Working with your university’s chief data officer, consider assigning a member of the athletics staff to serve as the chief steward of the data collected and how it is analyzed in concert with institutional planners. In addition, consider the implementation of an integrated data dashboard. A dashboard consolidates diverse and disparate data sources and metrics into one place for data officers to assist athletics directors (ADs), budget planners, compliance officers, student success, fan engagement leaders, and others to facilitate data-informed, strategic decisions today while also shaping institutional behavior for the future.
The pandemic has been a generational challenge for every college and university athletics department, with many lessons learned. Perhaps chief among these: the critical need for alignment between the department of athletics and the university as a whole. Fordham University’s Athletic Director Edward Kull recently wrote, “Leadership begins with creating alignment in our teams and organizations when the seas are calm so that we can seamlessly shift our sails when the storm arrives.” The emerging challenges in the broader system of intercollegiate athletics only make the need for institutional alignment more critical.

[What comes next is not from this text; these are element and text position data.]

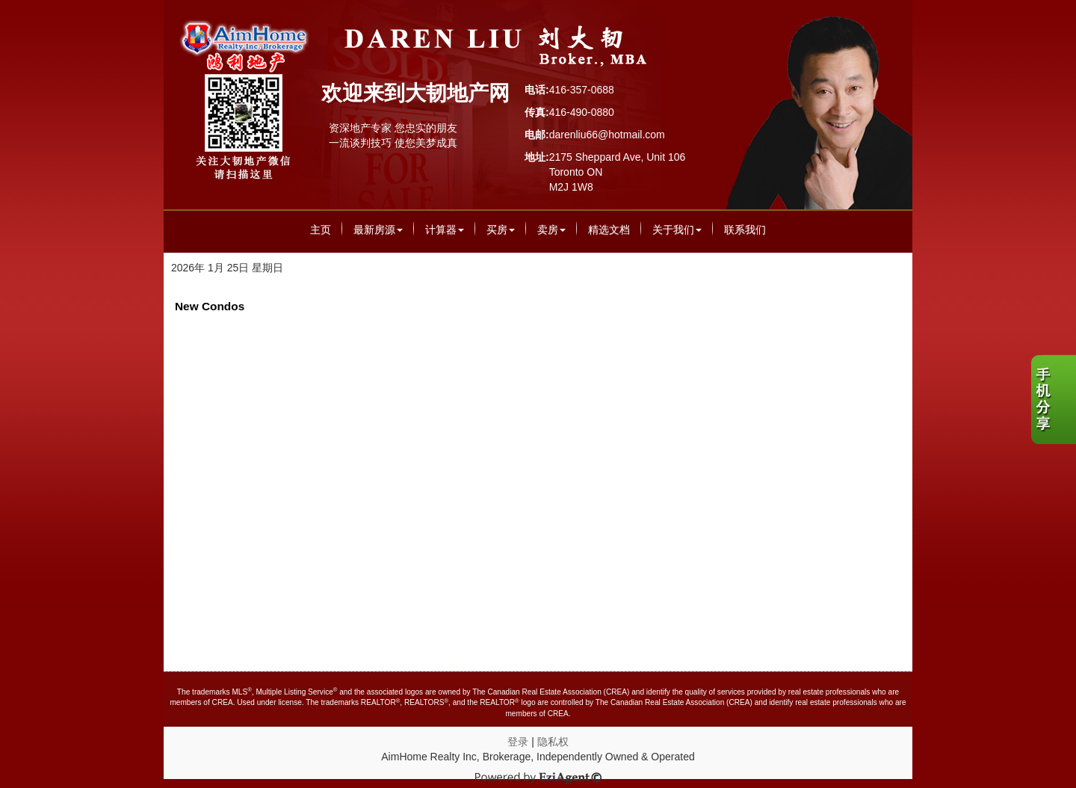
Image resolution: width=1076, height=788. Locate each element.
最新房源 (378, 230)
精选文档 (609, 230)
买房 (500, 230)
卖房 (551, 230)
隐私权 (553, 742)
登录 (517, 742)
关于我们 (677, 230)
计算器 (444, 230)
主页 (320, 230)
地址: (537, 157)
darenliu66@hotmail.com (607, 135)
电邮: (537, 135)
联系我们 (745, 230)
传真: (537, 112)
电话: (537, 90)
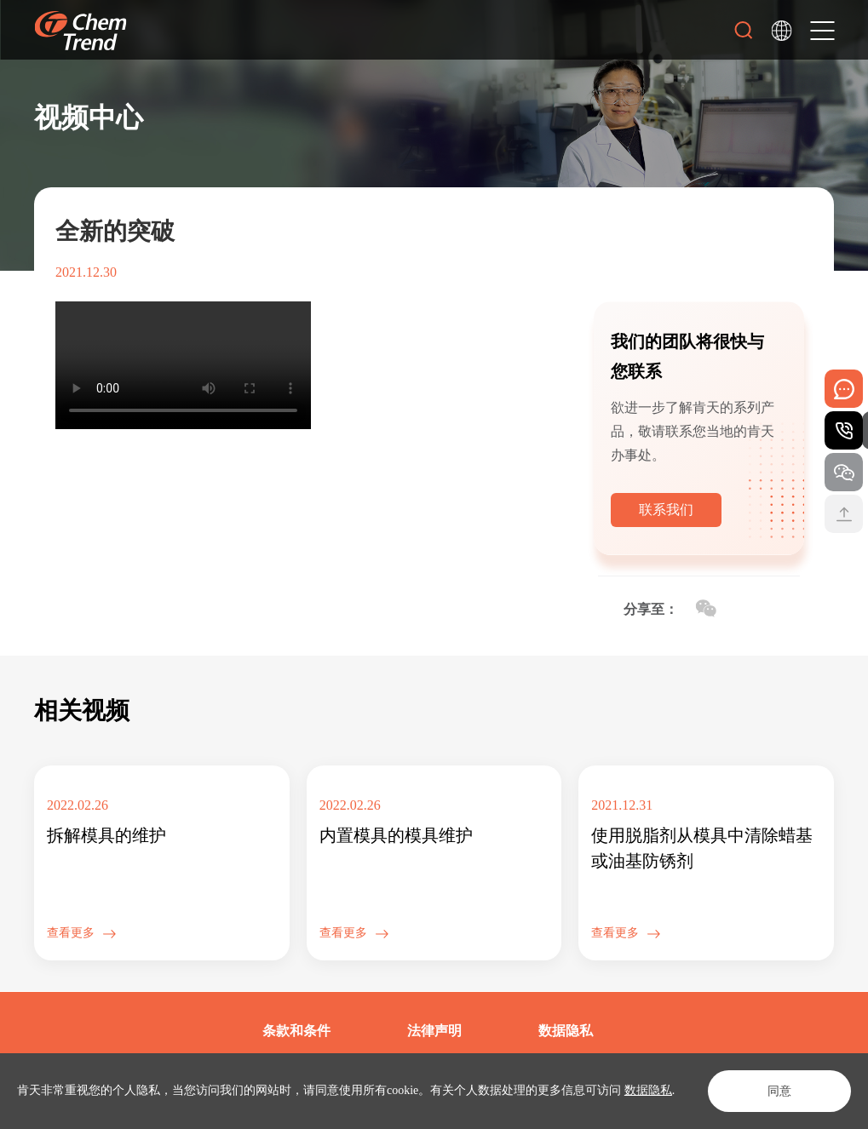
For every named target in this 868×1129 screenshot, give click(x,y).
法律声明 (434, 1030)
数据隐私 (648, 1090)
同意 (779, 1091)
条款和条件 (296, 1030)
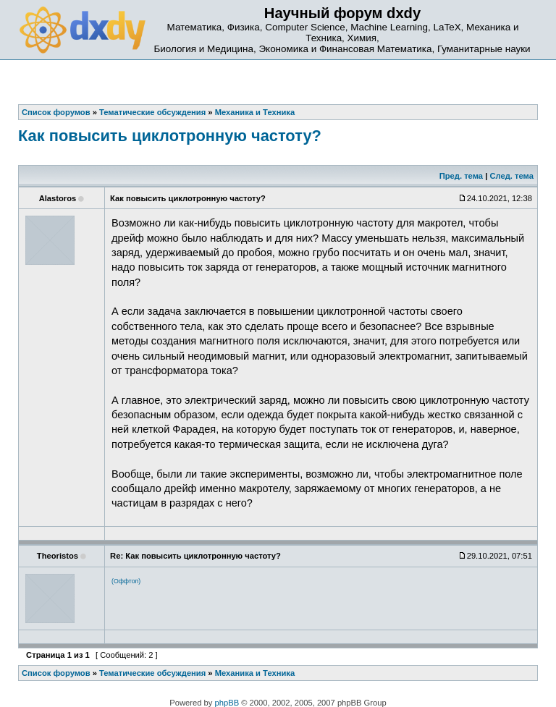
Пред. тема (461, 176)
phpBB (227, 702)
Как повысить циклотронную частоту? (169, 136)
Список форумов (56, 673)
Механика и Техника (255, 673)
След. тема (511, 176)
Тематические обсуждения (152, 673)
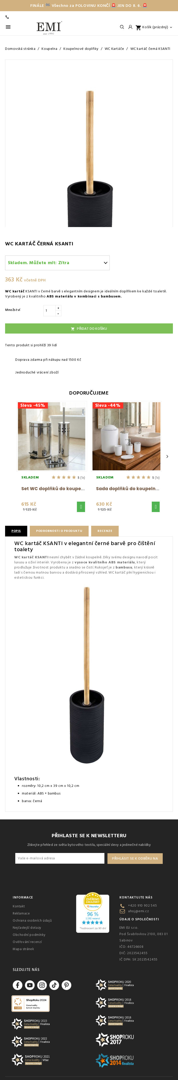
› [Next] (167, 456)
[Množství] (49, 310)
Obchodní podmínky (29, 935)
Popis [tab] (16, 531)
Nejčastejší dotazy (27, 927)
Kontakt (19, 906)
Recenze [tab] (105, 531)
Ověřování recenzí (27, 942)
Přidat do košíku (89, 328)
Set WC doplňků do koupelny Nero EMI (65, 489)
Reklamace (21, 913)
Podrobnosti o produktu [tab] (59, 531)
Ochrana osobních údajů (32, 920)
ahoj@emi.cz (138, 911)
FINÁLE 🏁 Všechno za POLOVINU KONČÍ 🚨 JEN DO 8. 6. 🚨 (89, 5)
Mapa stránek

The universities positioned for success in this new era are consciously, deliberately, and strategically working every day to maintain alignment between institutional leadership and their athletics organization. A few examples include:
- Engage university leaders about expectations and boundaries that can serve as a guide for coaches and administrators related to NIL.
- Clarify the implications of decisions or scenarios to enable proactive planning about the use of financial resources.
- Reinforce messaging about the “positives” derived from intercollegiate athletics: enrollment, experience, engagement.
- Review and harness athletics contributions to the diversity, equity, and inclusion environment and culture at the institution.
As institutions continue to navigate these challenging times for college athletics, it is helpful to note that this is not the first and surely will not be the last transformative moment for higher education. The 1929 Carnegie Report referenced above offers a hopeful outlook, predicting something that we can have faith in today, that we need only lead our athletics programs “with sincerity and clear vision, and in the course of years our college sport will largely take care of itself.”